So now finally our problem becomes:

“Create a multi-arch production-ready(walg+compatibility w official image+custom extensions) postgres docker image using NixOS dockerTools AND make sure the auxiliary processes(eg. base backup shipping, cleanup etc.) are running as expected”

Solution

Creating the docker image / Breakdown of postgres docker image.

I initially attempted to base off the official postgres docker image, this was not successful. So the alternative is building the image directly from Nix definitions. This is usually pretty simple, but for postgres things are a bit complicated you need the postgres user, postgres has initdb scripts, the official image makes use of gosu etc which I don’t properly understand.

But it was doable, I did it in two different ways:

Based on official postgres docker image: Most things work nicely, but I am not sure how would I install postgres extensions to this. It will be possible just not super straightforward.
Based on nixpkgs postgres: Installing wal-g, installing other things along with postgres extension to the docker container is pretty straightforward.

See ./flake.nix

Additionally, github actions is setup at .github/workflows to build this image for both amd64 and arm64

Setting up `wal-g` & references

Gitlab has an amazing runbook for wal-g

https://gitlab.com/gitlab-com/runbooks/-/blob/master/docs/patroni/postgresql-backups-wale-walg.md

https://archive.ph/83BLw

My impression on wal-g, while I think it’s great software but it lacks heavily in documentation. I am not sure why such a widely adopted tool has such poor documentation(lot of undocumented cli features). Lot of conceptual things which are important to understand for something like managing backup are not mentioned at all. Fortunately, they’ve a super friendly and nice telegram and the developers hang around and help resolve issues. I’d personally like to work on the docs but I’ll let things sink in for a while.

Command reference

Following are wal-g commands, what they do and when to run them.
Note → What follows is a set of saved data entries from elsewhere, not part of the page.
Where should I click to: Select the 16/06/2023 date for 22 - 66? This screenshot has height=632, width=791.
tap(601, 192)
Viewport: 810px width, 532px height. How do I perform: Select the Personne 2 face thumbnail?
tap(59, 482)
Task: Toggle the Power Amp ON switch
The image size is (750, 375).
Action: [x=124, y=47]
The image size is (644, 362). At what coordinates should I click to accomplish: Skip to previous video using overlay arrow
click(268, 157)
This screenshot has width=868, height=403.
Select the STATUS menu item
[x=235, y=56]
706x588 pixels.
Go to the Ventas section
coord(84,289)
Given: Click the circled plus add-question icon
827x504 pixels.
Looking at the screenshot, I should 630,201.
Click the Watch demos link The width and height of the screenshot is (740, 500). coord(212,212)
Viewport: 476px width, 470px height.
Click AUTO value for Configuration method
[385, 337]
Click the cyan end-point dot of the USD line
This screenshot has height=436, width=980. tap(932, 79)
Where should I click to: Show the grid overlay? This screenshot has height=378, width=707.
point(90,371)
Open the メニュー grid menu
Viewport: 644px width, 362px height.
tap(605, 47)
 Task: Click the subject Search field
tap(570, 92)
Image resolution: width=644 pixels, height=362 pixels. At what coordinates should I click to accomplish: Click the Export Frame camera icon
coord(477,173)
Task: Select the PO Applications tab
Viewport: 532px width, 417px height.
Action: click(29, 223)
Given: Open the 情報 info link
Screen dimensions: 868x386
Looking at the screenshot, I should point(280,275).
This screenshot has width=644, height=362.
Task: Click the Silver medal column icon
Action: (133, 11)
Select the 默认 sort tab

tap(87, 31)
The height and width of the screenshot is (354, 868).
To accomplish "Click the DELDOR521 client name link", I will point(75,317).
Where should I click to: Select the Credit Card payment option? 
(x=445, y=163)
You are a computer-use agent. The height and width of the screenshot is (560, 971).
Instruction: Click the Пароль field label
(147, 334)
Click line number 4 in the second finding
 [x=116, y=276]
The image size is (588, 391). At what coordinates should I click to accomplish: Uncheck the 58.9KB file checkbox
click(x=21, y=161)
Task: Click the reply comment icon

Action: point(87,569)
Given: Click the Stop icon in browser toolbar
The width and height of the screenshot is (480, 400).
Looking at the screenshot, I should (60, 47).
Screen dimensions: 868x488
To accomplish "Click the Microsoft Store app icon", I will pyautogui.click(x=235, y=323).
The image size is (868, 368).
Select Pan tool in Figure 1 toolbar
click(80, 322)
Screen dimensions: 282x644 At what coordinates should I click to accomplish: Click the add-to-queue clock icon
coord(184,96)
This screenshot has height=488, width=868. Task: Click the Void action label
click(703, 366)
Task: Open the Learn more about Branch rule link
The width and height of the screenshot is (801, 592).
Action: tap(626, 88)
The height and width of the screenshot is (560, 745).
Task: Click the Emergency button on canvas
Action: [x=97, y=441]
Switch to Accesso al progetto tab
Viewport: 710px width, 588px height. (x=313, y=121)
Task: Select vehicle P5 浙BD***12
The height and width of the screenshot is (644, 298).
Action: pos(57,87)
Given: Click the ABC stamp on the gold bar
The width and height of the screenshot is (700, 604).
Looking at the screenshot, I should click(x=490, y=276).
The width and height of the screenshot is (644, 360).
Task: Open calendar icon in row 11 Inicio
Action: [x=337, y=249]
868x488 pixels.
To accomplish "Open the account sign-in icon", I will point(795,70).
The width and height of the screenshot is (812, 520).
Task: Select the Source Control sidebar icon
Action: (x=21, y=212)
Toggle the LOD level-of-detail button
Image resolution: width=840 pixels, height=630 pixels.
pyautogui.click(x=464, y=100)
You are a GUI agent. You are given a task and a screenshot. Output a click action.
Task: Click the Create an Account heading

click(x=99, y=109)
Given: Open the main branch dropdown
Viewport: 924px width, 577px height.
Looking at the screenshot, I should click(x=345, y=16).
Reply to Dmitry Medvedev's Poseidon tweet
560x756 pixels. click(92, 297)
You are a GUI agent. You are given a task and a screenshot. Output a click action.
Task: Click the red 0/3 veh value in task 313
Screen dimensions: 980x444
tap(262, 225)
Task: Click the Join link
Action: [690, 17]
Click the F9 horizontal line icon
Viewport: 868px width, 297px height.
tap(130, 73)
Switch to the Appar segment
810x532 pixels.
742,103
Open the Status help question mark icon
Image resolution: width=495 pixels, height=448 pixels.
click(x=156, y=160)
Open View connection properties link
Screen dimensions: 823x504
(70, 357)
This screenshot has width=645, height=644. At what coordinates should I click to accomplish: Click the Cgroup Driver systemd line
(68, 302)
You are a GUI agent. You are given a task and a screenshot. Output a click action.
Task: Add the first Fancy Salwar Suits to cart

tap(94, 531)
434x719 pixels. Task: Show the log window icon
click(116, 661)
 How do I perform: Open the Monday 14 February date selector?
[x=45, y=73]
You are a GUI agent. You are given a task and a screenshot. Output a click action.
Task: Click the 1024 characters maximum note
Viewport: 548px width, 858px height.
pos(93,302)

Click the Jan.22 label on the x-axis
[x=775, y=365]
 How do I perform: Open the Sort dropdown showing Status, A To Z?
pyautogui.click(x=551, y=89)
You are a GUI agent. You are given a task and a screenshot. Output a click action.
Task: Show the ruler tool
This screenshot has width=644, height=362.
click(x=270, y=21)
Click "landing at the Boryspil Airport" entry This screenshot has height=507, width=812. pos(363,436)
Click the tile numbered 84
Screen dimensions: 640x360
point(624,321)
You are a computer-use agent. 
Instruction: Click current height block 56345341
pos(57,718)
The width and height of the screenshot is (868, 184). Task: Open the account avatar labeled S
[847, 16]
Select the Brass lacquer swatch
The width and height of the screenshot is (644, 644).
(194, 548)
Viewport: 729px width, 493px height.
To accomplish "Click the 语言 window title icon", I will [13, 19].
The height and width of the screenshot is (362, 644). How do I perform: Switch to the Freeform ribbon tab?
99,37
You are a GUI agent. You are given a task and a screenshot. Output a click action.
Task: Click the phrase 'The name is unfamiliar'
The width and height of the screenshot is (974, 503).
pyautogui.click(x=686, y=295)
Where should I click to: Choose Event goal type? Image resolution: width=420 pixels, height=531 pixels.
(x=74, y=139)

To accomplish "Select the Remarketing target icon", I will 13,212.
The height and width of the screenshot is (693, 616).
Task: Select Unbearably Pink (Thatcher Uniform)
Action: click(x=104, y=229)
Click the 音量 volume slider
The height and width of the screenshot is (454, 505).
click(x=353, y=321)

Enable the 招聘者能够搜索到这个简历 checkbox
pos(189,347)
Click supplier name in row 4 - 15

context	wal-g command	what it does	when to run?
base-backup	`backup-list`	List of successful “base backups”, also will have delta backups	manually, to check (This won’t list anything till your first base backup, even if `archive_command` is sending in WAL(s))
		`backup-list --detail --pretty` is useful as-well
	`backup-push`	create a full `$PGDATA` backup	periodic(auto), via `systemd-timer`
		`backup-push` will decide on it’s own when to do delta or full
		base backup is always done in reference to a WAL LSN, this is helpful in many ways(restore, deletion)
	`backup-fetch`	Restore PostgreSQL data directory from a full backup	manually, when shit hits the fan
delete	`garbage` (WAL)	removes unnecessary WAL(s), leaving only stuff that can be used for restore	periodic(auto), via `systemd-timer`
	`retain` (base-backup)	Can be `FULL` or `FIND_FULL`, deletes certain of “base backups” and dependent WALs	periodic(auto), via `systemd-timer` (I just keep last 2 full backups: `wal-g delete retain FULL 2`)
	`target` (base-backup)	delete specific base backup, does not delete WALs	I don’t run this
	`before` (base-backup)	delete specific base backup, before a certain base backup	I don’t run this
	`everything`	Deletes everything except parmanent backups (`--parmanent`)	I don’t run this except for debugging
wal	`wal-push`	pushes WALs as part of `archive_command`	never run manually
	`wal-fetch`	fetches WALs as part of `restore_command`	never run manually, but only run during restoration. The gitlab runbook mentions that they nolonger use this, but use streaming replication directly
replication	`wal-receive`	I haven’t explored this yet, but can be an alternative to `wal-push`
	`catchup-*`	I haven’t explored these yet
verify		There are verify and checksum check related commands aswell

Making base backup

This could be done as a sidecar job also in cloud native environments but since i have the machine to myself I like to setup systemd-timer. Other than the timer, I can now ssh into the machine and manually trigger the backup with sudo systemctl start walg-backup-push. The systemd service looks something like:
wal-g has an issue that makes it little in-convenient to run base-backups from the host when running postgres in container: wal-g/wal-g#1782

# walg-backup-push will do a full backup and clean unnessary wal files from the backup
systemd.services."walg-backup-push" = {
  script = ''
  set -eu
  export AWS_ENDPOINT=
  export WALG_S3_PREFIX=s3://<bucket_name>/<custom_suffix>
  export AWS_ACCESS_KEY_ID=<agenix+cat>
  export AWS_SECRET_ACCESS_KEY=<agenix+cat>
  export PGPASSWORD=<agenix>

    ${pkgs.wal-g}/bin/wal-g backup-push $WALG_PGDATA && ${pkgs.wal-g}/bin/wal-g delete garbage
  '';
  serviceConfig = {
    Type = "oneshot";
    User = "root";
  };
  environment = {
    WALG_PGDATA = "/var/lib/postgres/data";
    PGHOST = "localhost";
    PGPORT = "5432";
    PGUSER = "postgres";
  };
};
systemd.timers."walg-backup-push" = {
  wantedBy = [ "timers.target" ];
  timerConfig = {
    OnCalendar = "weekly"; # my db updates non-frequently, OK with 1 week worth of WAL
    Persistent = true;
    Unit = "walg-backup-push.service";
  };
};

Running WAL archival

Just set archive_command = 'wal-g wal-push %p' and we’re all set. It needs the env vars: AWS_ACCESS_KEY_ID, AWS_SECRET_ACCESS_KEY, AWS_ENDPOINT, WALG_S3_PREFIX if you’re using a s3 backend(blackblaze). You can set them however you want(eg. I set them using nomad env vars)
If WAL shipping (archive_command) fails for some reason, WAL files will be kept on the server until the disk is running full!
There are a number of cases where the same WAL segment can be pushed more than once, especially after failures where Postgres is not sure that the command completed.

Restoration/Standby

Restoring and standby is pretty involved, I’ve created a separate higher level section for it.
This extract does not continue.